Now I think first of all of Rosemary's husband, Ed. He is so devastated, I hope he has someone to lean on.
Our friend Judy is helping.
Rosemary and I met at UCLA sometime in the 1970s, when we both worked with administrative budgets.
Many years later, she was instrumental in helping me get my job in Capital Programs, where I worked with talented, wonderful people for almost 20 years, until I retired.
Our friendship grew during the early days when we were both single. We often went for lunch in Westwood Village, the community where UCLA is located.
We'd go out for dinner, we spent time in each other's homes. I met her parents. Rosemary's homes were always gorgeous, she was so good at creating a beautiful place in which to live. The last one I visited was in Lake Arrowhead, so many years ago now.
Living here, has isolated me physically from most of my friends. The distances are pretty vast, and navigating them doesn't get any easier as you age.
But there are other ways to show you care.

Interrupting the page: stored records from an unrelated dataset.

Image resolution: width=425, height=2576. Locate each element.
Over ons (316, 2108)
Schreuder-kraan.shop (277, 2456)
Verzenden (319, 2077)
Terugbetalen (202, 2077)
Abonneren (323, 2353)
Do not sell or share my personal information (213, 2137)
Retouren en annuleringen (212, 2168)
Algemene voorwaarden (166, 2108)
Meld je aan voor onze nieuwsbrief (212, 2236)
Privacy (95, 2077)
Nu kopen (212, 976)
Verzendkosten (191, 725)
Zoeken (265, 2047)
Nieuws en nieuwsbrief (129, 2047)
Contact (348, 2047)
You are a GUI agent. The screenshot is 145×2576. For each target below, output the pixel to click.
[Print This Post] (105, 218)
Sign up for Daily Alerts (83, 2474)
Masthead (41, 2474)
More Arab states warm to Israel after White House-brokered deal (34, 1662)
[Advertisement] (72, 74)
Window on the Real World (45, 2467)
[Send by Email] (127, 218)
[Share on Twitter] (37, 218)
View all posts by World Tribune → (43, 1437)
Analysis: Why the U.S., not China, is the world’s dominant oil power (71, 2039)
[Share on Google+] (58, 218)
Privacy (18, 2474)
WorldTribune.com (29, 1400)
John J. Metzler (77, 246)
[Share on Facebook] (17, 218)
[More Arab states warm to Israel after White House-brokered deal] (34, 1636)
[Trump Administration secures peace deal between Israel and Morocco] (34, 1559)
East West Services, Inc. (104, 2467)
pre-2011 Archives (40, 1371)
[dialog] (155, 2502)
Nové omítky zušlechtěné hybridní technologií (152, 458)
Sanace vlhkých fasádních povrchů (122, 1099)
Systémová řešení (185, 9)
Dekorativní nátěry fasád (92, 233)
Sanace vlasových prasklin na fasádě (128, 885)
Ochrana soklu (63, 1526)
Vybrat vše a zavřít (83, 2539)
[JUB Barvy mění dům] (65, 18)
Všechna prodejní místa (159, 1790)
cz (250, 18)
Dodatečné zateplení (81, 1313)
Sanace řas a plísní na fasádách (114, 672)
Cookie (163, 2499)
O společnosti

Rosemary's was totally unique and so loving in it's own charming way. A way I understood. A way I loved her for, a way that fulfilled her purpose. It made me smile.
This is what she did:
After Errol died, Rosemary began sending purses and bags to me. Beautiful, expensive handbags. Wonderful totebags. Some made by Vera Bradley, whose designs she intruduced me to, and I've come to love.
I so fully understood this was her way to show how much she cared. She knew how much I loved Errol, she was at our wedding, so many years ago.
So I never reminded her that I live in a place where max only two handbags are needed. I now have one for winter, it's brown with a monkey dangling on a chain. I love it.
And a black and white one for summer.
I will make a point of using them all this summer. I will think of my friend with love as I take them out and put my stuff in them.
One should perhaps not talk about handbags and totes when remembering a friend.
I'm only doing this because I know this was Rosemary's way to be kind to me, to show me that she was sad for my loss, to want to cheer me up with a lovely gift.
Which then turned into many lovely gifts.
That was Rosemary, my friend. So much kindness, so much care, so much love for well over 40 years.
Sorrow has visited me again.
As a beautiful, smart, kind, and loving friend has left this earth.